### What you need to do
Show every line of the data below that contains the word "Toggle", treating uppercase and lowercase letters as different.

### Exercise inputs
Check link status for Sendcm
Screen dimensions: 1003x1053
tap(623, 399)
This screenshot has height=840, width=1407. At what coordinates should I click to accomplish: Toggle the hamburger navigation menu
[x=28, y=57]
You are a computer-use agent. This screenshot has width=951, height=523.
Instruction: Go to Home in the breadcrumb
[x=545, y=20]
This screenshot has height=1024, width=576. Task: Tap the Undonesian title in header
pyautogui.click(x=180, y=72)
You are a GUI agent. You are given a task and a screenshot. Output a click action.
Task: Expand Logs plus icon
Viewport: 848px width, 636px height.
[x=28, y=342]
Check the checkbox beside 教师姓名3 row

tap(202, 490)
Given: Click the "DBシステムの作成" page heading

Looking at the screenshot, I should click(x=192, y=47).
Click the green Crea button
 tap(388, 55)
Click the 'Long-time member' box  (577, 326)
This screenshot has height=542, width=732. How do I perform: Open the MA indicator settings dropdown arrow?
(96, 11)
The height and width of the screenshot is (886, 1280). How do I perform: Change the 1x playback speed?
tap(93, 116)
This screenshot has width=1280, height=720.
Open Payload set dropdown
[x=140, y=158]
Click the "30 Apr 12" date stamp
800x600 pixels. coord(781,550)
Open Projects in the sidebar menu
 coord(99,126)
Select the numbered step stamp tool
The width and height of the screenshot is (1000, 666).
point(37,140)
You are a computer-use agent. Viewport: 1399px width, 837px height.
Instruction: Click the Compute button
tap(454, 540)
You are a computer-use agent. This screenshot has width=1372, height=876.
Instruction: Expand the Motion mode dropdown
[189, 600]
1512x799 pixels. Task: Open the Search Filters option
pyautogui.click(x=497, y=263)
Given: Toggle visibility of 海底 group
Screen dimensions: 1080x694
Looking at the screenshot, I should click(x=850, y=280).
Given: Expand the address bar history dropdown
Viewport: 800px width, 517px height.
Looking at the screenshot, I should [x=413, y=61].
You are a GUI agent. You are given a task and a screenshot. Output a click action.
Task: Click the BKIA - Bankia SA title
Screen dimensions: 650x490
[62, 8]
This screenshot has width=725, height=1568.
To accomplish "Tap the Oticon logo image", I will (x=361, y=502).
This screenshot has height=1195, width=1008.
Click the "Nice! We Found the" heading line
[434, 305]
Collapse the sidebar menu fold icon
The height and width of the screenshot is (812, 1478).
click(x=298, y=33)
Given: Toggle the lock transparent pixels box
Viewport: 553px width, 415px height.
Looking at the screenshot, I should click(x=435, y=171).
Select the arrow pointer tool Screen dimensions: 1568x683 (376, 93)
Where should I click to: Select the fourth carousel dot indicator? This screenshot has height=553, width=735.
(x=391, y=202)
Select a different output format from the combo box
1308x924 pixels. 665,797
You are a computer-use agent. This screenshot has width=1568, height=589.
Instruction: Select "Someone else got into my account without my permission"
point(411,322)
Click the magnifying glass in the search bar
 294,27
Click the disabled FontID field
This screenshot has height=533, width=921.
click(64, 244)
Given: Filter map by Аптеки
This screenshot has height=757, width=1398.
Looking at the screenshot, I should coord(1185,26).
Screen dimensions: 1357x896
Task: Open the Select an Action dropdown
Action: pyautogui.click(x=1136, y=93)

### Solution to this exercise
This screenshot has height=840, width=1407. At what coordinates should I click to accomplish: Toggle the hamburger navigation menu
Given: Toggle visibility of 海底 group
Given: Toggle the lock transparent pixels box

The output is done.